September 21, 2006
Empire State Psychological Servs., P.C. v Travelers Ins. Co. (2006 NY Slip Op 51869(U))
Headnote
Reported in New York Official Reports at Empire State Psychological Servs., P.C. v Travelers Ins. Co. (2006 NY Slip Op 51869(U))
Empire State Psychological Servs., P.C. v Travelers Ins. Co. |
2006 NY Slip Op 51869(U) [13 Misc 3d 131(A)] |
Decided on September 21, 2006 |
Appellate Term, Second Department |
Published by New York State Law Reporting Bureau pursuant to Judiciary Law § 431. |
This opinion is uncorrected and will not be published in the printed Official Reports. |
SUPREME COURT OF THE STATE OF NEW YORK
APPELLATE TERM: 2nd and 11th JUDICIAL DISTRICTS
PRESENT: : PESCE, P.J., WESTON PATTERSON and BELEN, JJ
2005-1064 Q C.
against
Travelers Insurance Company, Appellant.
Appeal from a judgment of the Civil Court of the City of New York, Queens County (Howard G. Lane, J.), entered August 10, 2004. The judgment, after a nonjury trial, and upon the denial of defendant’s motion for judgment as a matter of law pursuant to CPLR 4401, awarded plaintiff the principal sum of $1,061.63.
Judgment reversed without costs, defendant’s motion which was for judgment as a matter of law granted, and complaint dismissed.
In this action to recover first-party no-fault benefits for health care services rendered to plaintiff’s assignor, at the close of plaintiff’s case defendant moved pursuant to CPLR 4401 for judgment as a matter of law. The court reserved decision until after defendant presented its case, and then denied the motion, which defendant had renewed, and awarded judgment to plaintiff in the principal amount sought.

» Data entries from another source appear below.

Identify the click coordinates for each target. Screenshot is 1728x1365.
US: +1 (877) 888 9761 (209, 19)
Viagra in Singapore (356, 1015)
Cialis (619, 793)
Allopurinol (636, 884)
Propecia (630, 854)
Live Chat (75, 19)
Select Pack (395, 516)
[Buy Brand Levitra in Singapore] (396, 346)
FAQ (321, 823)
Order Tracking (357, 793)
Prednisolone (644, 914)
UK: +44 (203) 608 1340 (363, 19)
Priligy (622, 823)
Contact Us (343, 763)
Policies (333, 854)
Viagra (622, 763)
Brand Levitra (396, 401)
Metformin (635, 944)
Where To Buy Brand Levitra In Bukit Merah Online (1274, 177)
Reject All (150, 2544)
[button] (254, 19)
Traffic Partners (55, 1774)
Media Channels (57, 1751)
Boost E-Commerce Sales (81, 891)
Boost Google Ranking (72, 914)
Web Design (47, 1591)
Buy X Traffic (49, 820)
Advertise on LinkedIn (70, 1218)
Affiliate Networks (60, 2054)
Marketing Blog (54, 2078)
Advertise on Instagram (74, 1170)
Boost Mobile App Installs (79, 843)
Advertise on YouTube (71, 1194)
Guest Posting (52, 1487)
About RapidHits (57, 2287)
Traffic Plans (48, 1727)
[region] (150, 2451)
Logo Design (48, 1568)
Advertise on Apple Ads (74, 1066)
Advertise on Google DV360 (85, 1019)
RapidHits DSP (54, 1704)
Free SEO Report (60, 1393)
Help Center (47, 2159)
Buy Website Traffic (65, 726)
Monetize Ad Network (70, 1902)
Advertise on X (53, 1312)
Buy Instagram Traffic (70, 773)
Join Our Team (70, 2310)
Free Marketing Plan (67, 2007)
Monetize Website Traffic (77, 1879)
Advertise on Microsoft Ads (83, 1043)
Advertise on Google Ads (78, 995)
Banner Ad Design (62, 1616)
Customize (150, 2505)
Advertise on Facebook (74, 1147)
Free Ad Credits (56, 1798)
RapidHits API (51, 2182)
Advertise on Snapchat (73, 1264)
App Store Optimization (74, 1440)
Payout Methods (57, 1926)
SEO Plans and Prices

Whether considered solely on plaintiff’s proof or upon all the evidence presented, defendant’s motions should have been granted. Plaintiff rested its case without calling any witnesses. As its only proof, plaintiff offered into evidence, without objection, defendant’s [*2]response to a written interrogatory which established only that defendant received from plaintiff several bills on a given date, and that defendant timely denied these bills on the ground of the absence of medical necessity for the health care services provided. As a matter of law, plaintiff failed to establish the fact and the amount of the loss sustained and that payment of no-fault benefits was overdue by proof that it submitted to defendant “prescribed statutory billing forms” (Mary Immaculate Hosp. v Allstate Ins. Co., 5 AD3d 742, 742 [2004]; see Amaze Med. Supply v Eagle Ins. Co., 2
Misc 3d 128[A], 2003 NY Slip Op 51701[U] [App Term, 2d & 11th Jud Dists]) or its substantial equivalent (11 NYCRR 65-3.5 [f]). Accordingly, plaintiff failed to make out a prima facie case.
Pesce, P.J., Weston Patterson and Belen, JJ., concur.